About
Performed on the cane fife accompanied by bass and snare drums, the pre-blues African American fife and drum band is one of the most fascinating American musical traditions, rooted in colonial America and both the military and social history of our nation. Sharde Thomas & the Rising Star Fife & Drum infuses a centuries-old tradition with a new energy and youthful spirit.
During the Revolutionary War, fife and drum corps were employed by both Colonial and British forces. While most blacks were denied the right to serve in armed conflict, many were allowed or forced to participate in military drum corps. Combining techniques from American military bands with African-derived percussion and flute traditions, southern blacks re-cast these war tools into social music, incorporating pre-blues rhythms, chants, and shouts. When the hand-carved fife called out the lead, the bass drum and the snare or “kill” responded in a rhythmic call-and-response.

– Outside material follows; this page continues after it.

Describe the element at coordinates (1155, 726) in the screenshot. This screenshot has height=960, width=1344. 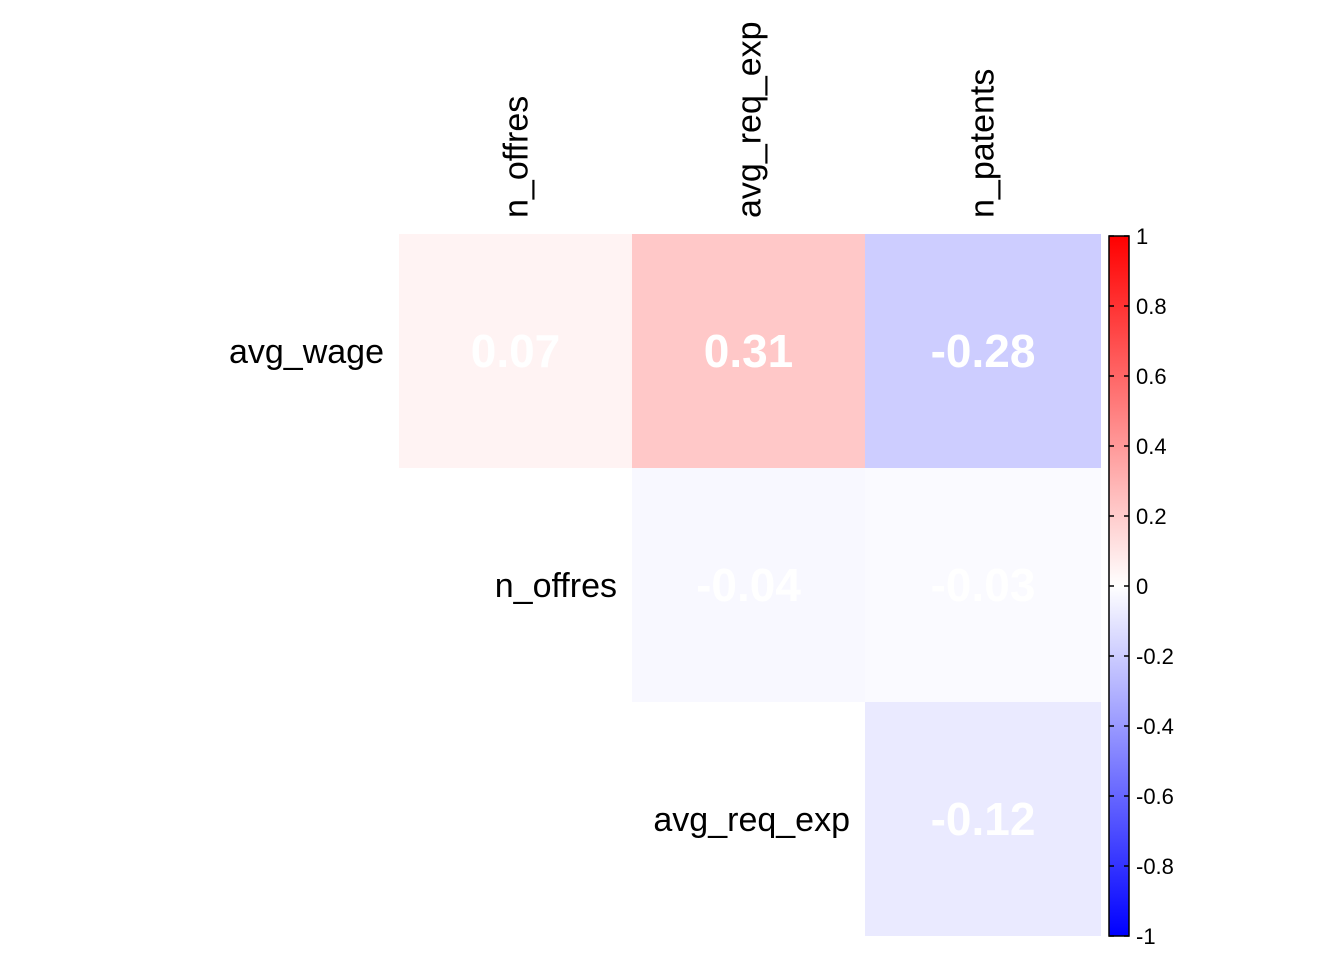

A thriving tradition well into the 19th century, by the turn of the 20th, the number of fife and drum players had dwindled. The last master in this continuous tradition, NEA National Heritage Fellow Othar Turner, lived in the Gravel Springs community in Mississippi, about an hour south of Memphis. When Othar died in 2003 at age 95, many believed that this tradition would vanish. But today his legacy lives on with his 28-year-old granddaughter Sharde, who learned Othar’s songs, his fife-making craft, and now leads his band.
As a young child, Sharde watched her grandfather play and would often steal his fifes and practice. Her first performance was at the Turner family’s annual Labor Day picnic when she was seven. “He handmade my own fife and I’ve been playing ever since,” she recalls. Sharde’s youth, energy, and ability have given the venerable tradition a new lease on life. She has transformed the family’s annual picnic into a two-day blues festival, but has kept the much-loved goat barbeque, and the Rising Stars parade between performances. When not teaching with Head Start at home in northern Mississippi, Sharde takes fife and drum music to festivals around the country and abroad.